Papo Poético - Eduardo Tornaghi



17 março, 2014

Ô pá, não quero outra vida...!


Sou admiradora de Adélia Prado e como. Gosto de a ler, mulher livre, desprendida, sem mão nas palavras, e gosto de a ver falando, inteligente, superior. Subterrânea. Alada. Irónica. Franca.

Volta e meia venho ver os vídeos em que aparece. Hoje coloco aqui uma entrevista muito completa, onde fala de assuntos variados. Abençoada Adélia. Adélia e Hélia. Quando a ouço penso em Hélia Correia. Líricas e etéreas mas, ao mesmo tempo, mulheres com as mãos na terra, atentas ao mundo. 

Ficava um dia inteiro a ouvi-la. Sábia. Feminina. Mulher de palavra e de palavras. Uma grande da língua portuguesa.

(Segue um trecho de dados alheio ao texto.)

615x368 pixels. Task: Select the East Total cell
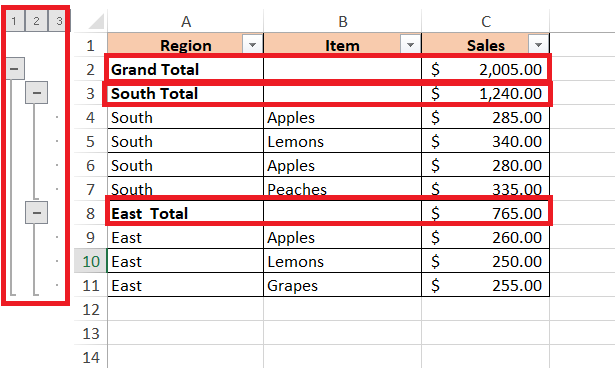coord(186,213)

Transcrevo o texto de apresentação do vídeo no YouTube (Dez.2012): O Imagem da Palavra exibe programa especial de Natal com Adélia Prado. A escritora, que é um dos principais nomes da literatura nacional, conversou com Guga Barros sobre seu novo livro, A Duração do dia, seu processo criativo, a influência da religião em suas obras e a posição feminina na literatura.

*


03 março, 2014

Boa noite. Eu vou com as aves.


Cresci, mãe, cresci mas a menina que fui ainda existe dentro de mim. Tu sabes, mãe, que sou ainda a mesma. Tratas-me pelo mesmo nome com que me tratas desde que nasci. Tu e todas as pessoas que me conheceram então. Para ti e para todas elas sou ainda a mesma. E sou. É estranho porque já não teria idade para o ser. Mas sou. Alegre, curiosa, deslumbrada.Tomara que sempre assim me conserve, não é, mãe? Não quero ser velha, por muitos anos que já tenha e por muitos anos que ainda venha a ter. Não tenho feitio para me sentir e portar como uma velha.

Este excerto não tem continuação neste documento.